Il cite l'expérience d'un dispositif similaire mis en
place par Jean-Marc Couteron, Chef de service et Psychologue dans un CSST de
l'association Cedet à Mantes la Jolie.
Partant d'un double constat, J-M Couteron dit :
- «que la demande était souvent initiée
par l'adulte inquiet du devenir de l'adolescent,
- et le fait que l'expérience de l'adolescent
consommateur est souvent riche à son insu d'informations susceptibles de
l'aider à mieux en garder la maîtrise tout en permettant à
l'adulte de comprendre ce qu'il y trouve. »
La consultation jeunes usagers de cannabis offre
à des adolescents n'ayant eu aucun contact avec un centre de soin, un
contact constructif sur la question de l'usage de cannabis et d'autres
substances dans la phase d'installation de la consommation.

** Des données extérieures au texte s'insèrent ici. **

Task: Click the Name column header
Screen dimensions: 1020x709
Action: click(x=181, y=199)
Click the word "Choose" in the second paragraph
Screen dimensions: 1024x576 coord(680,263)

Selon Alain Morel, Psychiatre directeur médical du
centre le trait d'union, le bilan qualitatif de l'expérience des
consultations cannabis met en évidence 6 notions :
· La notion de rencontre
Cette notion, préambule de toute intervention
thérapeutique, est déterminante pour la suite de la prise en
charge. La difficulté de cette première rencontre est le fait que
les jeunes ne sont généralement pas demandeurs, ce qui
nécessite certaines conditions, notamment «aller vers eux et
puisqu'il s'agit de parler d'un comportement qui est socialement
réprouvé, ouvrir des espaces protégés où
puisse être entendue et discutée leur expérience
individuelle, sans jugement a priori»
· La notion de d'expérience
L'expérience ne se mesure ni à
l'expérimentation ni au seul comportement. Elle est tout à la
fois le lieu où peut s'apprendre quelque chose sur soi, sur l'autre ou
sur le monde, au sens où l'on acquiert de l'expérience, et le
temps d'un ressenti, de l'émotion, où de l'apprentissage se
trouve possiblement débordé par l'intensité de ce qui est
vécu : plaisir, détente ou douleur et souffrance. Il ne s'agit
pas de l'entériner, ou de la condamner, mais de la reconnaître et
de rendre possible une parole à son sujet et un échange donc un
questionnement.
· La notion d'aide à l'auto -
évaluation
L'objectif est de susciter l'auto-observation et une
réflexion active sur les consommations.
· La notion de repérage
Elle permet d'identifier les usages en utilisant des
questionnaires d'évaluation.
· La notion de motivation
Elle recouvre la compréhension des motivations à
consommer et l'aide à la motivation au changement de pratique de
consommation.
· La notion d'accompagnement
Elle regroupe les cinq notions précédentes et
peut être fluctuante en fonction de la personne pouvant être une
présence, une écoute, et une aide à la réflexion,
parfois une aide au changement ou une orientation.